Esta es una buena descripción de lo que está a punto de sucedernos si, en los próximos días, el gobierno argentino incumple sus compromisos con los organismos multilaterales de crédito y se resiste llegar a un acuerdo con el FMI para impedir el default que nos expulsará del mundo civilizado por largo tiempo. Por obra y gracia de una clase política necia y deshonesta, la Argentina está viviendo el acto final de una colosal tragedia, que no se representa en el escenario de un teatro sino en la vida, el honor y la fortuna de todo el pueblo.
Parece mentira pero el director ejecutivo del FMI, en una carta personal dirigida al presidente Eduardo Duhalde, le propuso esta semana firmar un acuerdo de transición para que el drama que nos envuelve desde hace tiempo, no concluya mal.

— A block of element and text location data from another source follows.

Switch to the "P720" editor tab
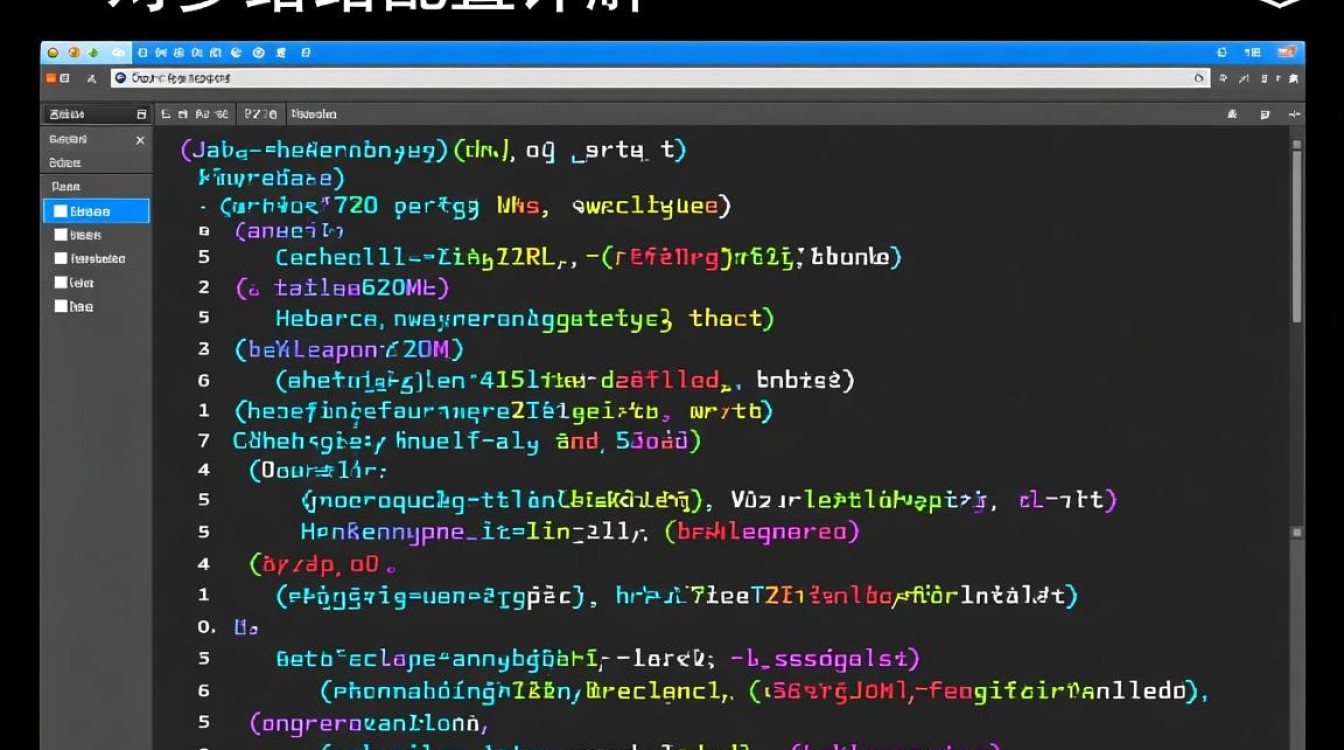Viewport: 1344px width, 750px height. click(260, 115)
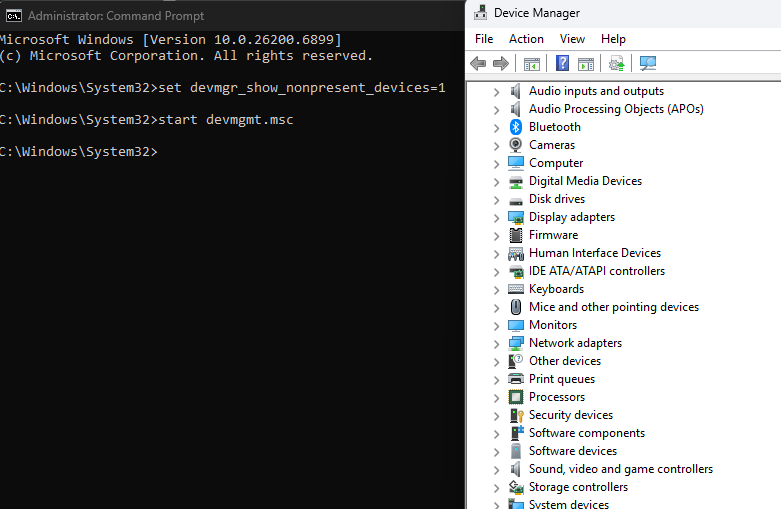Open the View menu
The image size is (781, 509).
point(572,39)
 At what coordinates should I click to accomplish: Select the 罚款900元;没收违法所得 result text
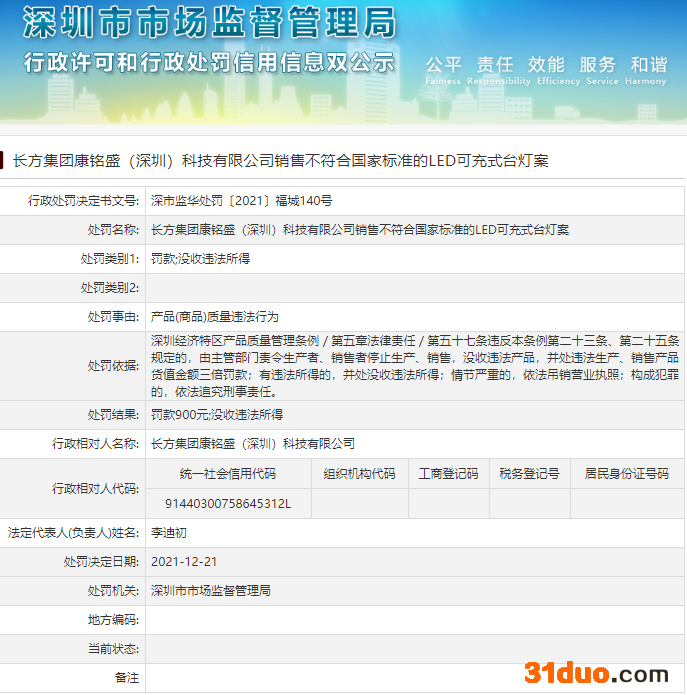point(216,414)
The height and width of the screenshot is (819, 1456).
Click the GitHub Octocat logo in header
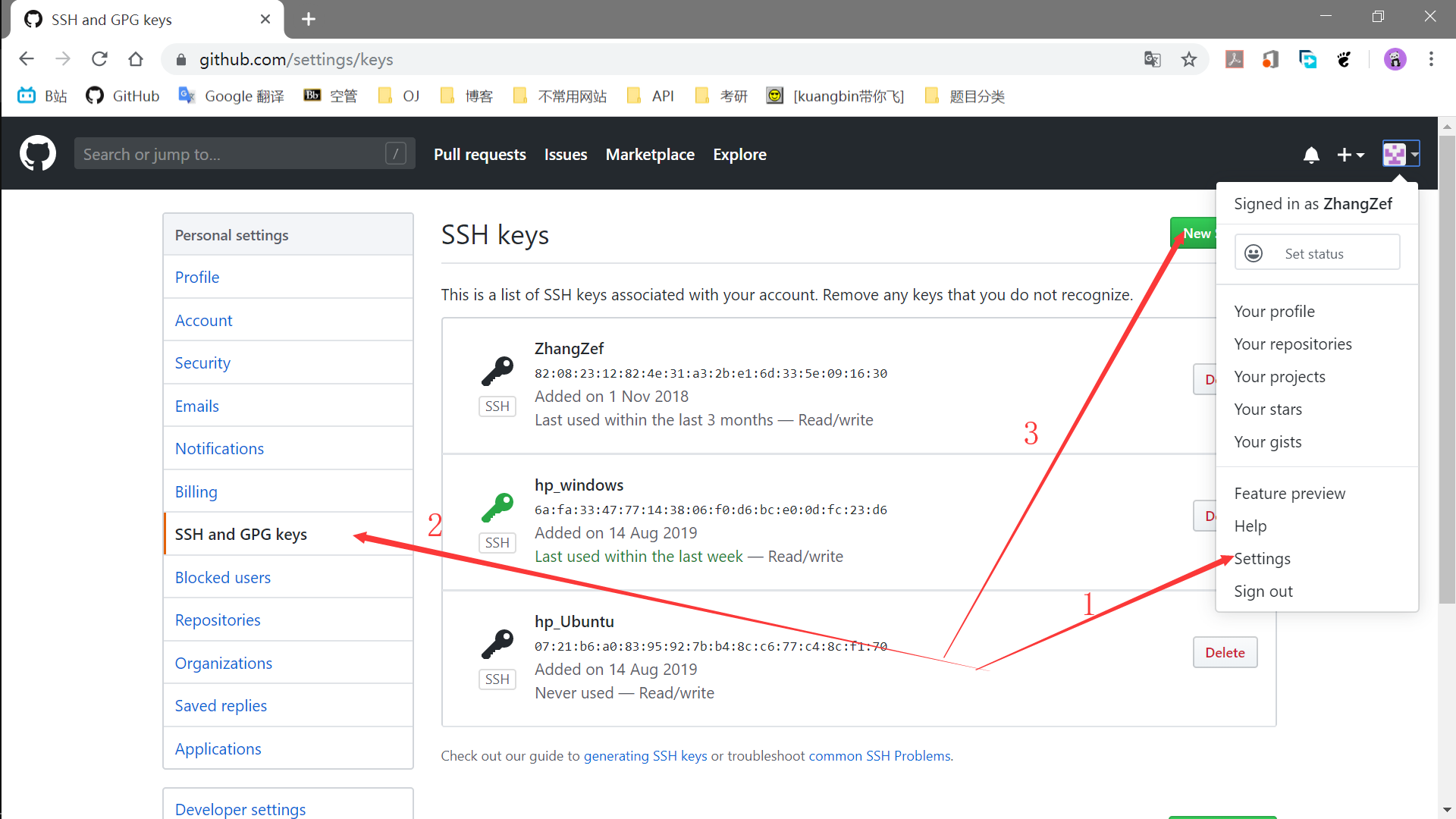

Horst Köhler llegó a flexibilizar de tal modo las exigencias que sólo le pidió cumplir con cuatro condiciones, perfectamente racionales y compatibles con nuestros intereses. Ellas son:
1) Un prudente programa de emisión monetaria para asegurar estabilidad de precios con el fin de no perjudicar con inflación a la población argentina. Dicho programa debería tener en cuenta la liberación de los depósitos reprogramados y la estabilidad del sistema bancario.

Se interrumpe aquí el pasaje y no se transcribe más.